A single-arm, open-label, phase 2 study of nab-paclitaxel and carboplatin chemotherapy plus necitumumab in the first-line treatment of patients with stage IV squamous non-small cell lung cancer (NSCLC)

Background

Necitumumab (neci), a human IgG1-type monoclonal antibody directed against the EGFR has recently been found to significantly improve outcomes in patients with Stage IV squamous NSCLC when combined with gemcitabine/cisplatin. These data coupled with the efficacy and safety advantages of nab-paclitaxel (nab-pac) over solvent-based paclitaxel provide a strong rationale for the investigation of neci in combination with nab-pac as first-line therapy in Stage IV squamous NSCLC.

Trial design

JFCP (NCT02392507) is a single-arm, open-label, Phase 2 study being conducted to evaluate the effectiveness and safety and tolerability of nab-pac and carboplatin plus neci as first-line therapy in patients with Stage IV squamous NSCLC (life expectancy ≥12 weeks; ECOG PS ≤1; tumor tissue availability for immunohistochemistry analysis).

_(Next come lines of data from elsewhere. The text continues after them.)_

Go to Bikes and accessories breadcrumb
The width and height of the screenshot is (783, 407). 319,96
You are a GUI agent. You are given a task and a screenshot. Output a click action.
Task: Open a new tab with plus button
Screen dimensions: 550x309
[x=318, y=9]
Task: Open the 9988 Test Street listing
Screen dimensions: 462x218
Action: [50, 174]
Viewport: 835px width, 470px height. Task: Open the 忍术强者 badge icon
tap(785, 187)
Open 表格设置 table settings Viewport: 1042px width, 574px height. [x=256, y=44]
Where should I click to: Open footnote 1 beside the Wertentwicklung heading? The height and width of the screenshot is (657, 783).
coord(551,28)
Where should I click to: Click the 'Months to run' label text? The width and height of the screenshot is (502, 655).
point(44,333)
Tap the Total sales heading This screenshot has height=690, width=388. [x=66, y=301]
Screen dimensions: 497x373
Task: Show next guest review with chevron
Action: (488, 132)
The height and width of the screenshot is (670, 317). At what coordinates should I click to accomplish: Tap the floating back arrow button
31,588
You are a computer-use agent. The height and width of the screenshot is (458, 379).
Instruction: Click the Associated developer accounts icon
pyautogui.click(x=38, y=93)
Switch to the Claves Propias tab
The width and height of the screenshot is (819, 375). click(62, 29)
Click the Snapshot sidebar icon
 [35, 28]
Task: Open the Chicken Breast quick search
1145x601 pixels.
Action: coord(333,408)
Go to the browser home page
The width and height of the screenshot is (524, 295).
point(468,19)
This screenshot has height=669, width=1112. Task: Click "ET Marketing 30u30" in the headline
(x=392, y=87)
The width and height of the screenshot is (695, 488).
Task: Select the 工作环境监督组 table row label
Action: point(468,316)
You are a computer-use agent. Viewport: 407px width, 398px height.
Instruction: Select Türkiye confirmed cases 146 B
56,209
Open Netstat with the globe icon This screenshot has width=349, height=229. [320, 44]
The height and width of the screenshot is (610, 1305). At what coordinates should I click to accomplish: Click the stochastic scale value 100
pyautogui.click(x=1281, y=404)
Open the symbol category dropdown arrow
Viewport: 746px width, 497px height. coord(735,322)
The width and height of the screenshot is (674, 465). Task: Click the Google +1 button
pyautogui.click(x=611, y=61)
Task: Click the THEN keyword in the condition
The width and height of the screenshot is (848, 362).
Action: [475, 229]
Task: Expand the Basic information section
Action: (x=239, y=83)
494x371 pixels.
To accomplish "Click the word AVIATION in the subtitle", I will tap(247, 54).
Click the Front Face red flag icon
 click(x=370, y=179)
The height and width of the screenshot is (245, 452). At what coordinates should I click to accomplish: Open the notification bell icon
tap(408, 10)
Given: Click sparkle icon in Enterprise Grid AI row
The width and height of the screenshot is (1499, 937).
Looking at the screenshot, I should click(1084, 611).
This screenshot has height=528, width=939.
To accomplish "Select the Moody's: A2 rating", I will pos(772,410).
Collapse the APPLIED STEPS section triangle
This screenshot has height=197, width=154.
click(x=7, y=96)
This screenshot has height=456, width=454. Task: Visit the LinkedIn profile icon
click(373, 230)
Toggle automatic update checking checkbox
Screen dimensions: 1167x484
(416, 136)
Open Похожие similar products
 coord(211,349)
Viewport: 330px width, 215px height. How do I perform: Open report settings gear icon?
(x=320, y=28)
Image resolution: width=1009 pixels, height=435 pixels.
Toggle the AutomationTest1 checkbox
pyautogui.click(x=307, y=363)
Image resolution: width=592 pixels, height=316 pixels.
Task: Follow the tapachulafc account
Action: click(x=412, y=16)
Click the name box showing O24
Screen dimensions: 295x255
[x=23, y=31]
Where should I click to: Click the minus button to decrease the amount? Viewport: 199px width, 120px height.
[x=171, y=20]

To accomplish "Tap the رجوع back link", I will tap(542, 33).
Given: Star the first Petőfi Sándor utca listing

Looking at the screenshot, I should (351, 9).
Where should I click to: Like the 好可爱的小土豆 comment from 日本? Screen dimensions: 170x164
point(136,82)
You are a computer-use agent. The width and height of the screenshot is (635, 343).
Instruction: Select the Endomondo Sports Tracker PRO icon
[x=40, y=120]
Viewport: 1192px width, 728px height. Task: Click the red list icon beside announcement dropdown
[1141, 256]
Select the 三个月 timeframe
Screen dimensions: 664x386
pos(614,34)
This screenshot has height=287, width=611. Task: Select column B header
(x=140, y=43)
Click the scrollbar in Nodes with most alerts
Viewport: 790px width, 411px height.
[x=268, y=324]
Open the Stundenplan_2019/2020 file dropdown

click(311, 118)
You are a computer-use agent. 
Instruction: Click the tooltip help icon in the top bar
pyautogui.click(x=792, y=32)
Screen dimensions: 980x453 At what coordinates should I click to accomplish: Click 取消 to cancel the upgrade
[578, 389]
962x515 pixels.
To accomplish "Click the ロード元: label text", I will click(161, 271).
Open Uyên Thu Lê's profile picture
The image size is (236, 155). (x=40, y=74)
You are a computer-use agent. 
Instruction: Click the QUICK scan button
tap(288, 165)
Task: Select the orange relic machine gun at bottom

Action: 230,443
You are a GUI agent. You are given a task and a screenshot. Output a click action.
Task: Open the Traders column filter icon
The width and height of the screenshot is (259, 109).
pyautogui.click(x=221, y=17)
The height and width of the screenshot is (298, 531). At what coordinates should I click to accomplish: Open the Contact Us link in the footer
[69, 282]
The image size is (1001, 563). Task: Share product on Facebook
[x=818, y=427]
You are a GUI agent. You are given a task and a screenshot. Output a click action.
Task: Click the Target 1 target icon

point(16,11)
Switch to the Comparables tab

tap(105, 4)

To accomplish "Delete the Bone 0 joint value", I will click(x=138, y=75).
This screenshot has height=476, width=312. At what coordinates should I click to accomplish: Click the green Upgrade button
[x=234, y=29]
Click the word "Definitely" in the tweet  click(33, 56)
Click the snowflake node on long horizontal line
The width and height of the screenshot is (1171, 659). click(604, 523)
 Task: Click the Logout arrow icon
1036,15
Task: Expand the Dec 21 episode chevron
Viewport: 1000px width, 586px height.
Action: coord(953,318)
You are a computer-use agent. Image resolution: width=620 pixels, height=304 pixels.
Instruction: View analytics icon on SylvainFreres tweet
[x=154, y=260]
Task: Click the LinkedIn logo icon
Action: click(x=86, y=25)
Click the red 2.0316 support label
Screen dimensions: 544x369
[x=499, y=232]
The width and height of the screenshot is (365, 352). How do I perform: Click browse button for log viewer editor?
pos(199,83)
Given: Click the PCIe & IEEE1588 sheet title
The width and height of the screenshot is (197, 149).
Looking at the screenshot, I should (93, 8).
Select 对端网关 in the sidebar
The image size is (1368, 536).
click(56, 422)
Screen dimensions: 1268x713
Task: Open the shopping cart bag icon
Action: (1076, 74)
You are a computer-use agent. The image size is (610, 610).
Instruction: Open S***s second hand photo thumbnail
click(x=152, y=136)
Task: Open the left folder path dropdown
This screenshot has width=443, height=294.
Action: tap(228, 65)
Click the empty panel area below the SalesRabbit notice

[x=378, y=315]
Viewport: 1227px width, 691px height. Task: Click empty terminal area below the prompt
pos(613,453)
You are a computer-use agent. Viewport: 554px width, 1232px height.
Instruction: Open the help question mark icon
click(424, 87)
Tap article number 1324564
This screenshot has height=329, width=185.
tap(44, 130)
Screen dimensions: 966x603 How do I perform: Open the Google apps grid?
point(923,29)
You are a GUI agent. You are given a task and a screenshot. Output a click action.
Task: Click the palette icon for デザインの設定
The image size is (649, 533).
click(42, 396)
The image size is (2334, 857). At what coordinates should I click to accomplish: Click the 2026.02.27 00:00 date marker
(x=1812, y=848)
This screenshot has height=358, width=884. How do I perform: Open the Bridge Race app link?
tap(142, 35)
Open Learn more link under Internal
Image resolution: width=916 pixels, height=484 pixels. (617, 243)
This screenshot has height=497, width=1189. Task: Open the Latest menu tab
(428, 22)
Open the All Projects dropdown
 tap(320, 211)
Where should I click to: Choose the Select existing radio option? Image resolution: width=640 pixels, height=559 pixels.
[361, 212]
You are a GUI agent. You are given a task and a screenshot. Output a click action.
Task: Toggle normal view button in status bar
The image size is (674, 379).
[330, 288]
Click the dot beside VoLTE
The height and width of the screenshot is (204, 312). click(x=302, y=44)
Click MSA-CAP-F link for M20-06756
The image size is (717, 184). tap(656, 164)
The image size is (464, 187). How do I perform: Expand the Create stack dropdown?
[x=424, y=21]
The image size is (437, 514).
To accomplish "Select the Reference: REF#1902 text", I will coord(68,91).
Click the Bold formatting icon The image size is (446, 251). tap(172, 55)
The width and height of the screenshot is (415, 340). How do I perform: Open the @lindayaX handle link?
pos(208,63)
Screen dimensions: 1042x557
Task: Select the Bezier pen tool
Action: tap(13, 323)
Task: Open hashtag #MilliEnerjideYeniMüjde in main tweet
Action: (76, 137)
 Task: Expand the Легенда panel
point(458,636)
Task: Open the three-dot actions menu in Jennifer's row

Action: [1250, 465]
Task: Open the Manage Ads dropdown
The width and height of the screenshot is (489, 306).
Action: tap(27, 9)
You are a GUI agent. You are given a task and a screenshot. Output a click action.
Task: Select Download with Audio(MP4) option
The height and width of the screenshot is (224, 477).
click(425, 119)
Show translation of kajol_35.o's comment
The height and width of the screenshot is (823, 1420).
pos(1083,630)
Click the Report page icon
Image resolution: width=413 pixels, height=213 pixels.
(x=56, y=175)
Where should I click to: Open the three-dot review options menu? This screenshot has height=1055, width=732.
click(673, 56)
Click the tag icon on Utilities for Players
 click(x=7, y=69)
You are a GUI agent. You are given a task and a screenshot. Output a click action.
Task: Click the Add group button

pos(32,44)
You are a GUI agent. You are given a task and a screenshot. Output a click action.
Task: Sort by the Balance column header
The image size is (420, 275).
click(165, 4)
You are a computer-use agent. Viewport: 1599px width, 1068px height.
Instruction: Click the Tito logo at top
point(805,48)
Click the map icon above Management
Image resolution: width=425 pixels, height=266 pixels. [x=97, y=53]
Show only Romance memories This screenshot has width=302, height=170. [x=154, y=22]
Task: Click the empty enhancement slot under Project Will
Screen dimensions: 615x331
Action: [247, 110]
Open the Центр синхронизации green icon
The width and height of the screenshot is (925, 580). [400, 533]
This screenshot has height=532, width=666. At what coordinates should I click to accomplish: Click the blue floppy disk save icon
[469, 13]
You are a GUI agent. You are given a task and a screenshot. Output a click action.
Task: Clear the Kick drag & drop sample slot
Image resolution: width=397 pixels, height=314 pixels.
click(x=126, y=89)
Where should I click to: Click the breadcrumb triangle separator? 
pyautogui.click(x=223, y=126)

Study therapy consists of an induction (triplet) regimen of nab-pac (100 mg/m² IV on Days 1, 8, and 15) and carboplatin (AUC 6 mg.min/mL IV on Day 1) plus neci (800 mg absolute dose IV on Days 1 and 8) administered for a maximum of 4 cycles (or until radiographic documentation of progressive disease, toxicity requiring cessation, protocol noncompliance, or withdrawal of consent). Patients with a response of stable disease or better, assessed radiographically, after 4 cycles of induction regimen are eligible to receive the maintenance (doublet) regimen of neci (800 mg on Days 1and 8) plus nab-pac (100 mg/m² on Days 1 and 8) every 3 weeks until disease progression occurs or other discontinuation criteria are met. The primary endpoint of this study is the best objective response rate (ORR); key secondary endpoints include PFS, OS, and DCR. Efficacy analyses for ORR and DCR will be performed for qualified patients (received any amount of study drug and had a complete radiographic assessment at baseline). Patients surviving for ≥8 weeks after first dose and with no post-baseline radiographic assessment will be disqualified. Efficacy analyses for PFS and OS will be performed for all patients who have received any amount of study drug. Enrollment began October 2015; planned enrollment is 50 patients.

Clinical trial identification

ClinicalTrails.gov identifier: NCT02392507

Legal entity responsible for the study

Eli Lilly and Company

Funding

Eli Lilly and Company

Disclosure

M. Socinski: Research Support: Lilly and Celgene Speaker's Bureau: Celgene. M. Gil, J. Shahidi, G.Y. Chao: Employee of Eli Lilly and Company. All other authors have declared no conflicts of interest.